I use a conventional reverb plate that is called Echo Plate to make life simple. That's the budget end of the echo plate, it's American. I wouldn't really recommend that unless you've just got to have a plate sound which I like. I prefer its sound to that of the AMS 'plate' program, but again it's rather noisy, you've got to be pretty careful how you use it. The AMS Digital Reverb is a general all-around tool, and I've tried other manufacturers' equipment in the digital reverb line and I think the AMS is the cleanest and most usable if you're only going to have one of those.
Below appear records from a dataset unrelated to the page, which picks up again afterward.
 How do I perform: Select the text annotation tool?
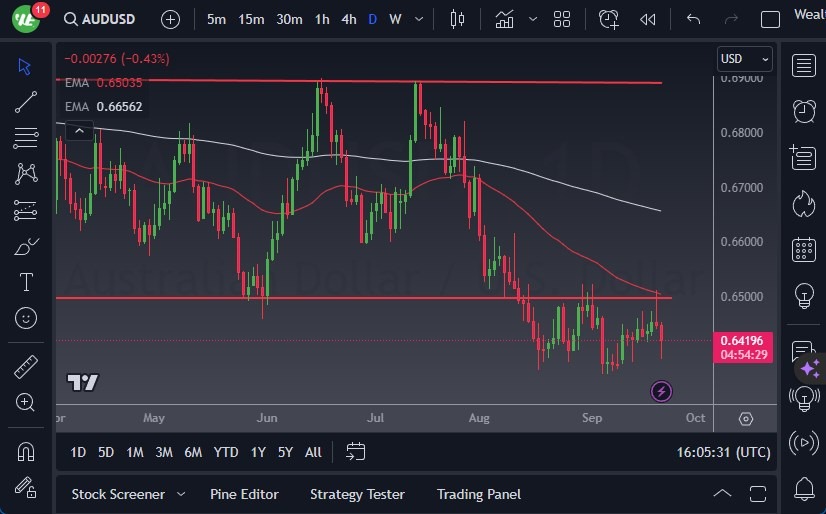[x=26, y=282]
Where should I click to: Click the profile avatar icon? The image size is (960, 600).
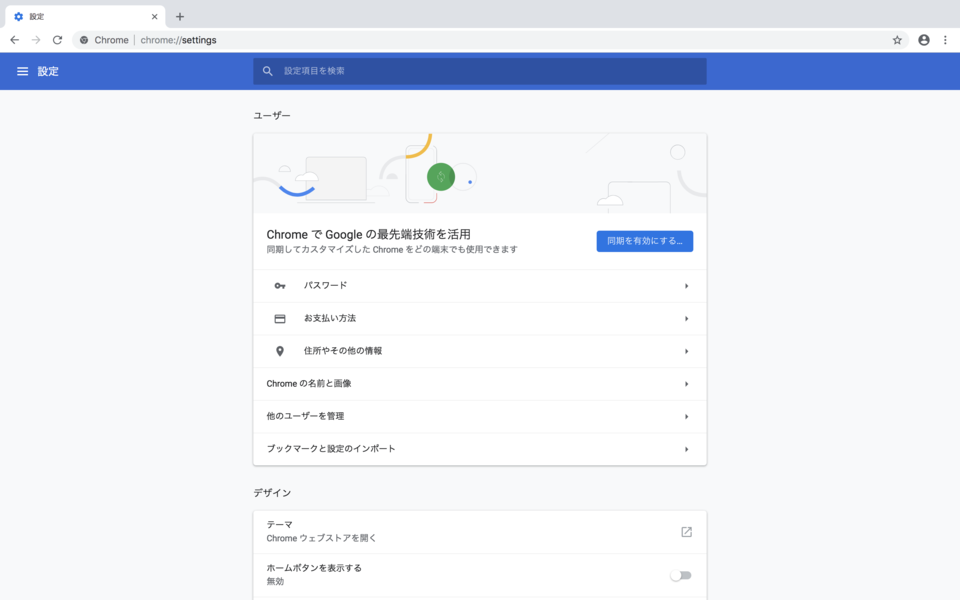pyautogui.click(x=921, y=40)
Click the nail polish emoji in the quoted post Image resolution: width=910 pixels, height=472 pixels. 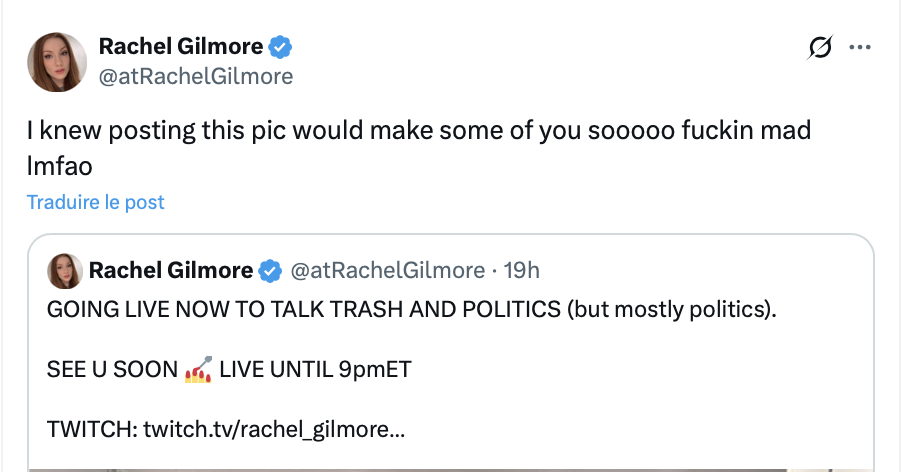point(198,370)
I use a time pre-delay sometimes to go with the snare drum beat which may just be pertinent to the one snare drum track, also a general echo setting if I'm looking for a hall-type reverb as opposed to a small room reverb or a plate reverb. I don't like really long reverb sounds for the majority of music, but I'm not a fan of the very short sort of New Wave 'tin box' room sounds, though occasionally it will sound nice on a snare drum or a voice.
I've always been rather loathe to make demos at home and then have to go into a studio to try to recreate the magic because I don't think you ever do it better. All you do is record it more professionally. You get a better signal to noise ratio, you get better sophistication in terms of outboards and effects and so on; but that magic that was there on the demo, that's what I want to capture.
I'd much rather go for a master recording at home, so my philosophy is rather the opposite of the Fostex 16-track sort of future! In other words I'm not terribly interested in the idea of making multitrack demos, I would prefer to make 4-track masters than 16-track demos and I would take an awful lot of convincing that any 16-track on half inch or even one inch tape is going to be ultimately the way to go.
I thought very carefully when I established my home studio last year, before I went for the expense of a 16-track on two inch Soundcraft. That was the luxury package as far as I was concerned when I first decided to get some home equipment. I had thought about getting one of the 16-track on 1" packages and thought 'well it'll be perfectly good for making nice little tracks at home, and maybe if I decided that I want to release something as well, then it will probably be good enough'.
But then I thought 'wait a minute, this is ridiculous, why spend all this time working at home making recordings with a view to releasing as records, and knowing that you are at some kind of disadvantage for the sake of spending a few more thousands of pounds?' Obviously I can afford it, other people may not be able to. I would certainly say to anybody who wanted to do it professionally, and wanted to release a record, then go for the widest tape going.
If, however, you want to learn in a more semi-professional fashion the skills of engineering and the options open to you, then a Fostex will be a terrific thing because it'll teach you all the principles involved, give you the flexibility of multitrack to work on, and provided you choose the right kind of mixer to go with it, that's not too good or too poor for the Fostex, then you'll end up with some very tidy, sophisticated home demos."